Era fim de tarde de uma terça-feira, havia gente por toda a parte. Um coro longínquo soava, como numa canção. O sol estava começando a se pôr, pintando as calçadas de vermelho.
À luz do lusco-fusco eu o avistei, sozinho, destoando dos outros rostos que não me eram familiares. Vestia um casaco laranja e calças jeans. Seu corpo era magro e esguio, seu cabelo, curto e enrolado, anunciava o início de um grisalho nas extremidades, e sua pele, queimada de sol, carregava experiência.
Conversava com alguém e sorria frouxamente, apertando os olhos como uma criança faria. Era um sujeito simples e intercalava, nos gestos, timidez e desinibição. Tinha dificuldade de olhar nos olhos. Estendeu um papel branco, pequeno, à pessoa, que logo o pegou e começou a escrever, devolvendo-o logo em seguida.
Foi então que as bombas começaram. A multidão corria descompassada.
Tentei localizá-lo com o olhar. Levei alguns segundos até encontrá-lo poucos metros distante da confusão que acontecia. Tinha agora em mãos sua câmera e tentava fotografar em meio ao barulho e ao corre-corre.

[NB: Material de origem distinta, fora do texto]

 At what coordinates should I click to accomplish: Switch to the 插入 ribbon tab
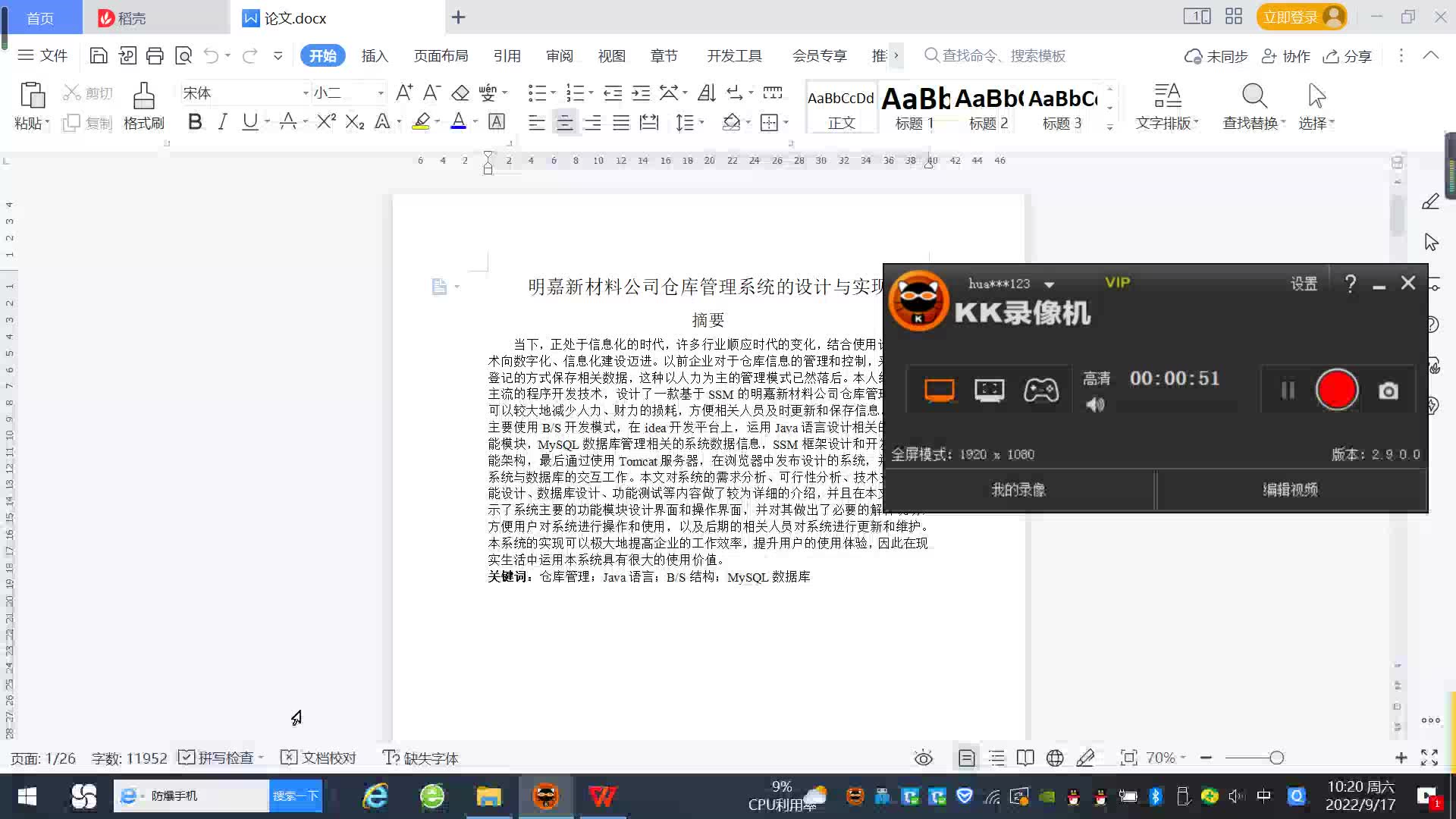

O que surpreendia era a coragem de se colocar em risco para simplesmente registrar tudo que estava acontecendo.
Parecia estar conseguindo bons cliques quando me distraí e perdi-o completamente de vista.
Era início de tarde de uma terça-feira. O ambiente era pacífico nas ruas. As pessoas ainda estavam se deslocando de suas casas para a avenida quando alguém nos abordou. Segurava uma quantidade de papeizinhos brancos embaixo do braço, e uma câmera profissional. Sua voz era tão baixa que mal o pude ouvir.
"Oi. Meu nome é Beto e eu trabalho com fotojornalismo. Vocês se interessariam em sair em alguma das minhas fotos?" - disse, passando a mão na tez queimada de sol.
Eu e o grupo que estava comigo levamos alguns milésimos de segundos para assimilar a pergunta e então balançar a cabeça, exageradamente, concordando que sim. Ele pediu simplesmente que assinássemos o papel e que continuássemos com nossa atividade, como se ele não estivesse ali.
Embora eu tentasse disfarçar, sentia a sua presença a nossa volta, e nos primeiros instantes, cada gesto meu era pensado com antecedência. Por sorte, logo esqueci e voltei a cantar tarde adentro. Cantar, a plenos pulmões, a cantiga da multidão.